This will keep your eyes on the gator and put the kayak in the position they don’t like. When you witness these types of behaviors, you need to stay cautious and aware. Even if they swim at you, they are hopefully false charging. I have experienced some charges in years past, but the gator will usually swim towards you, suddenly change direction, and dive, making a huge splash. Yes, it is intimidating, but if you know how to react, you can stay safe. 

Will Alligators attack a kayak?

Quick answer yes, the better answer is most likely no. With all of the above information, we now better understand why an alligator might attack a kayaker. Now that we know alligators don’t see us as food but might associate us with being fed, we understand we might want to be more cautious when kayaking with alligators at public boat ramps or docks. 
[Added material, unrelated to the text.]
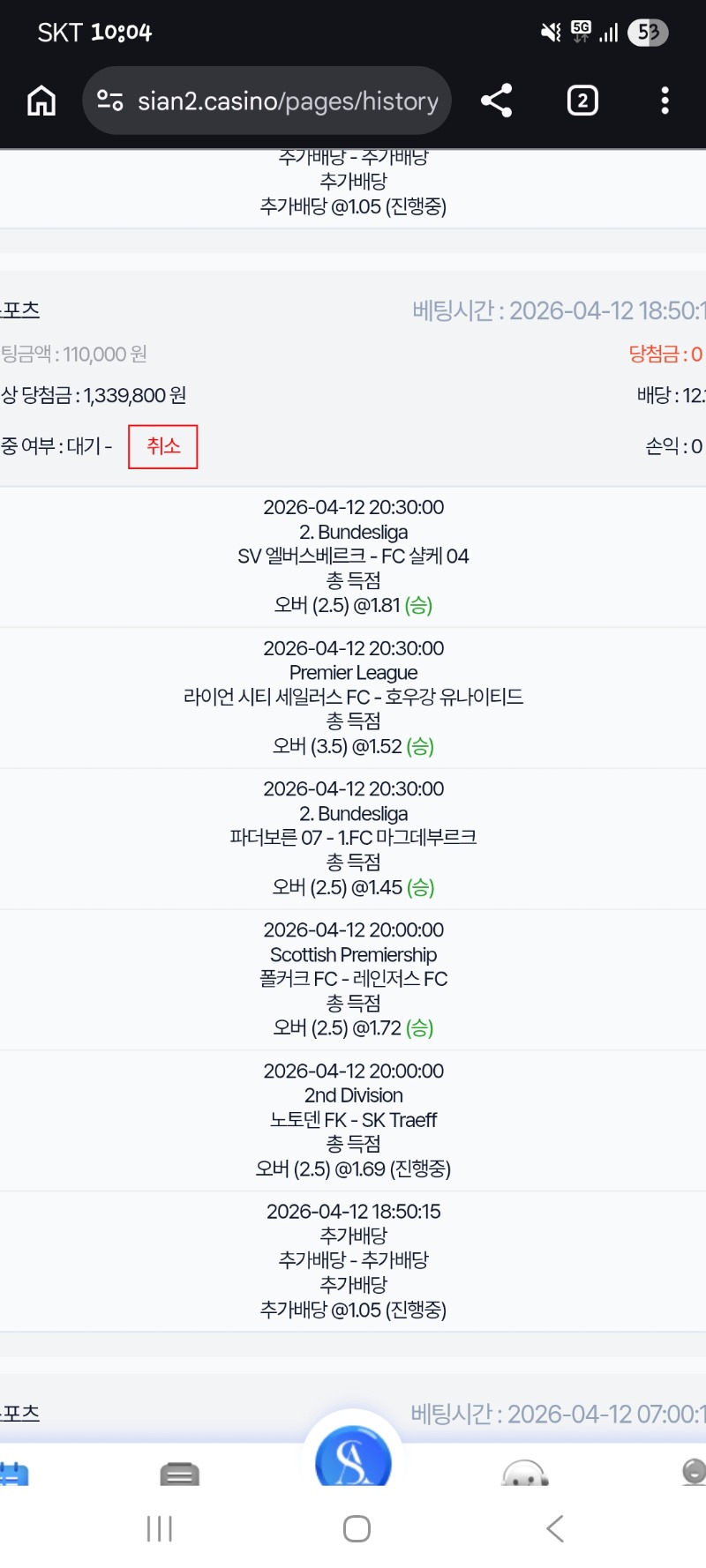Open the headset support icon

525,1473
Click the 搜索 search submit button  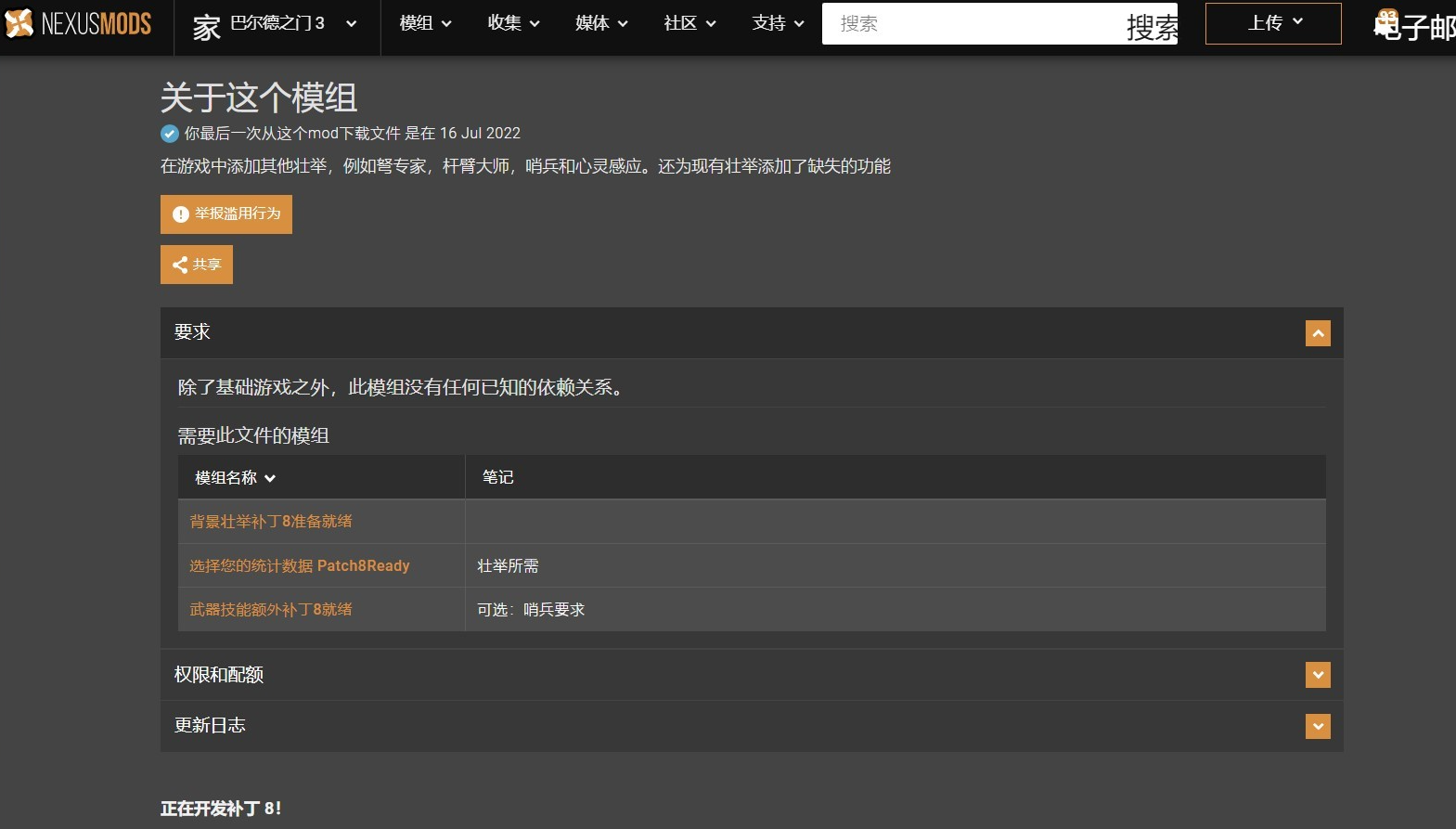[1152, 26]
We also understand that alligators, like people, can be moody. If I notice a dude pacing back and forth erratically on the corner of the street, I’m probably going to cross the street. Maybe go a different direction. If I see someone roaring and pounding his chest, like he just finished a cage fight, I’m probably not going to and ask him for directions.

  • Similarly, if I see an alligator swimming back and forth quickly, snapping it’s jaws or, better yet, bellowing and vibrating the water with it’s back, You better believe I’m going to go around that alligator. He has communicated through his body language not to mess with him.  

Nesting Female alligators

This is another potentially dangerous alligator scenario. Female alligators are great mothers, and they will defend their nest and young. If you see a weird elevated mound in the middle of a pond, you could and probably should consider that to be an alligator nest if a gator is nearby. I would stay away from it.  At least until you know for sure it is not someone’s home. A mother alligator might quickly chase you out of that area. On the other side of that, I have encountered mother gators in heavily used kayak trails like the Turner River in Big Cypress. For the most part, that mother is very used to seeing kayakers and seems to ignore them altogether. With that said, I still pay close attention when approaching that area. 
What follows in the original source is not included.